The spacial calibration of the camera and the Rift are aligned in such a way that you can see your hands via the Rift in exactly the same location they occupy in real space. This allows for some extremely natural interactions with the virtual environment. What you may lack in haptic feedback is made up for with proprioception.

SoftKinetic offer a middleware library called iisu to help prototype with this arrangement of camera and headset, I’m not sure whether the Unity code they were showing is part of the package, but it was an impressive system, especially as the latency was low enough for it to be easily usable.

The Avengant Glyph

The next demo was for a current Kickstarter project, the Glyph. As I write this there are 15 hours left in the campaign, and they have $1.4M from over 3100 backers. The unit itself looks and feels like a fairly bulky set of headphones, with the idea that you can use them purely for audio when you’re not using them for video.

Once the headband is situated in front of your eyes, the image is bright and clear, with only a tiny amount of chromatic aberration from the current prototype lenses. The field of view is however extremely narrow, so it’s definitely not in the same league as the Oculus Rift. They are also significantly more expensive, weighing in at $200 more than the Kickstarter for Rift prototype.

They’re obviously chasing a different market, and I could see these working in space constrained environments like planes and trains. Having tried them, I find the full periphery devices a more enjoyable experience, but it’s a fascinating bit of technology and it’ll be one to watch over the next 12 months.

Proteus

In a darkened room at the back, two of us regulars were demonstrating games on the Rift. Albert Bentall was there with his excellent Sandman, a hybrid of a canoe simulator and character-based narrative story set in a beautifully realised fantasy world. It’s mad and brilliant, and I can’t wait for the final game.

And last but not least I got a chance to show off the hard work that Aubrey and I have put in over the last year, and that is the working demo of Proteus!

Proteus

Days since last report of motion sickness: 1̶5̶ 0

People were generally very positive, with only one report of motion sickness experienced (although I can possibly blame the fact that the debug build enables the shift key to sprint!). This build didn’t demo any of our control system experiments, and it wasn’t rendering the full size generative landscape, but we’ll be addressing both those areas after the upgrade to SDL2.

One of the areas that Aubrey and I share a passion for is the methods by which you control your experience while wearing the Rift.
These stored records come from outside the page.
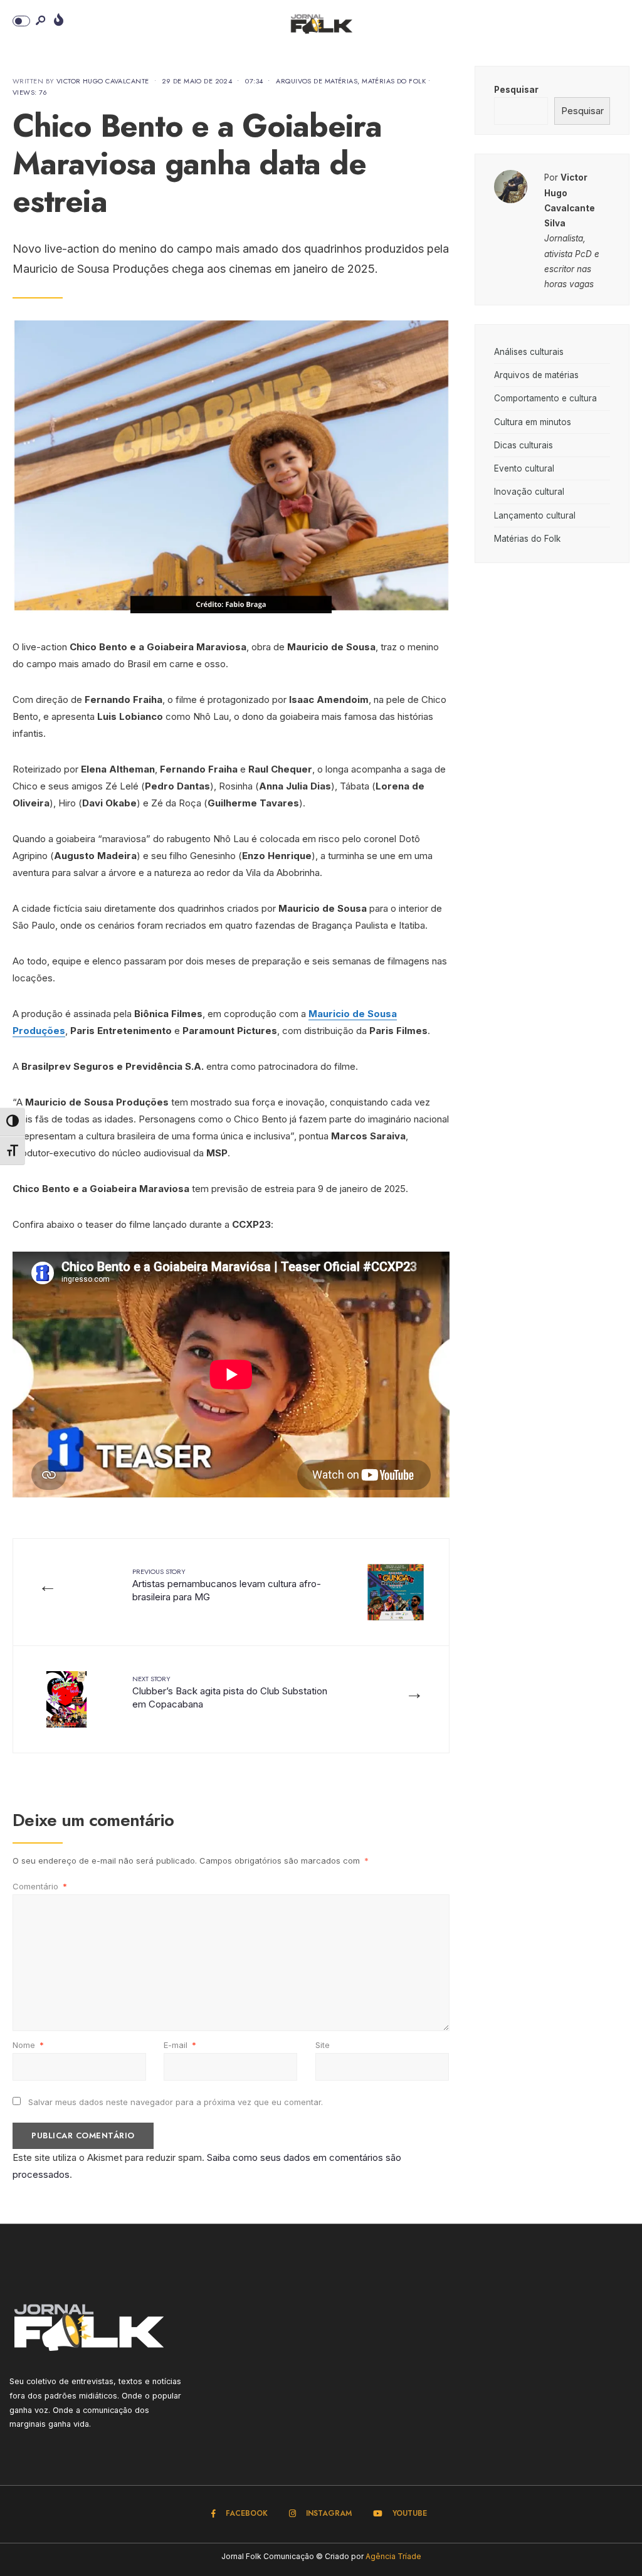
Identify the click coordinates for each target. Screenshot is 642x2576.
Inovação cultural (529, 492)
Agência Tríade (393, 2556)
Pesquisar (516, 90)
Aside from the technical achievement of getting Proteus to render stereoscopically with the right distortion  shaders, the real challenge of VR comes in how we move an interact in the virtual world.

I’m particularly interested in what happens when you turn your smartphone into a single touch six axis controller. The next stage I want to get Proteus to is one where you have a companion app running on iOS which allows you to use swipes or taps across the screen to indicate movement in the game world. This is similar to, but not quite, the same system used in Papa Sangre.

In Papa Sangre, the entire game takes place aurally, so the controls presented on the phone are simplified to the point where you needn’t look down at the phone at all during play, and this is exactly the same for VR.

This is one potential for movement, but there’s still a lot of other potential solutions, and interaction poses another layer of complexity. Do you stick with crosshairs and pointers? Do you require virtual proximity? Can you easily change the type of interaction?

This is something I’ll be returning to in future updates, and I’ll also be at the next London VR meetup.